### Record list
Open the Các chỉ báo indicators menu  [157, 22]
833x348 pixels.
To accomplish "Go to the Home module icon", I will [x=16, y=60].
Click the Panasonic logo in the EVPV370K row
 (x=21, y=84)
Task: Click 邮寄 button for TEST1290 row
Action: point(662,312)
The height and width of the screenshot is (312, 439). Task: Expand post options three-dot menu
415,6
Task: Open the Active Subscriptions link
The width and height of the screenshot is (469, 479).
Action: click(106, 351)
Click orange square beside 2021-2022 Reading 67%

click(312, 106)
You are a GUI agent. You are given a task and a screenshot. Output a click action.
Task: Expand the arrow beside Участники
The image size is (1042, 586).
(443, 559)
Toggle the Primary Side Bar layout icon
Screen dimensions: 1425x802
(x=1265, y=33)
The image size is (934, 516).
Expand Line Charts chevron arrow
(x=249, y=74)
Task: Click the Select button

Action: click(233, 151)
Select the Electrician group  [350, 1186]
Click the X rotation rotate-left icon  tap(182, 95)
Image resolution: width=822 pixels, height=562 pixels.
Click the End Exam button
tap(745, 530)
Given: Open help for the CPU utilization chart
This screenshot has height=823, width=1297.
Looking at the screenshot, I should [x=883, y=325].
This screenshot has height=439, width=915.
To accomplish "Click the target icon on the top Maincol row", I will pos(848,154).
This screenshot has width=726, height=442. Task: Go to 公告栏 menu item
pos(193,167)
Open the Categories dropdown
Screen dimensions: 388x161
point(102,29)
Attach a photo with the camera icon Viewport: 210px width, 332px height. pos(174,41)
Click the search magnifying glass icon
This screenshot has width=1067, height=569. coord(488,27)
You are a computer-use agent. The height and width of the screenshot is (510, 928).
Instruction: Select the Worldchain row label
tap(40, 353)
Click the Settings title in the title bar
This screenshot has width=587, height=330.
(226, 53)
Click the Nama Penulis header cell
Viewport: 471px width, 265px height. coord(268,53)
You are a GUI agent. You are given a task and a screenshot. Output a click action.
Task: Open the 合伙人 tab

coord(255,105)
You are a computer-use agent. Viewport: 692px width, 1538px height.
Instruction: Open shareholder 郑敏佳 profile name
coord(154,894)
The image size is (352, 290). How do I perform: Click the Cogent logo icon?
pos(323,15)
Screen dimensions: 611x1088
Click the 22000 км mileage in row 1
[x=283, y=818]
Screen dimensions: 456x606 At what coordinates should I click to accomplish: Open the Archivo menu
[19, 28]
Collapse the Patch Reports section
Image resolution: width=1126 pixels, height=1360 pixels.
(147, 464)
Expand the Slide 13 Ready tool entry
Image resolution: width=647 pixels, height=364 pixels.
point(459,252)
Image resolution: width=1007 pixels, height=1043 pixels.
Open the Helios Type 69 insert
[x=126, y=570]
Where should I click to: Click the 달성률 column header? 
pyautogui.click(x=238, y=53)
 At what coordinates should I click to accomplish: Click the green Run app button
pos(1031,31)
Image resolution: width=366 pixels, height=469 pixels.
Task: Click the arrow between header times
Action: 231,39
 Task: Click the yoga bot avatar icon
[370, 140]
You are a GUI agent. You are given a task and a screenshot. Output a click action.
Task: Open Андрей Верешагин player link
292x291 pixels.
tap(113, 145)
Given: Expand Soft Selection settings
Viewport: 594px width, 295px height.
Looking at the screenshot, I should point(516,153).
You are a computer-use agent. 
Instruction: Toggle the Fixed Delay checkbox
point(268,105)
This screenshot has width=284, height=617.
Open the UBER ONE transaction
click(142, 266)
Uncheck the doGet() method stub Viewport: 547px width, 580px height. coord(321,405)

### Your objective
Lay out the lines above from the one containing "Click the X" through the one containing "Attach a photo", both included, as a Markdown table with columns Row and Line. Number each row and skip any blank lines.

### Written solution
| Row | Line |
|---|---|
| 1 | Click the X rotation rotate-left icon  tap(182, 95) |
| 2 | Image resolution: width=822 pixels, height=562 pixels. |
| 3 | Click the End Exam button |
| 4 | tap(745, 530) |
| 5 | Given: Open help for the CPU utilization chart |
| 6 | This screenshot has height=823, width=1297. |
| 7 | Looking at the screenshot, I should [x=883, y=325]. |
| 8 | This screenshot has height=439, width=915. |
| 9 | To accomplish "Click the target icon on the top Maincol row", I will pos(848,154). |
| 10 | This screenshot has width=726, height=442. Task: Go to 公告栏 menu item |
| 11 | pos(193,167) |
| 12 | Open the Categories dropdown |
| 13 | Screen dimensions: 388x161 |
| 14 | point(102,29) |
| 15 | Attach a photo with the camera icon Viewport: 210px width, 332px height. pos(174,41) |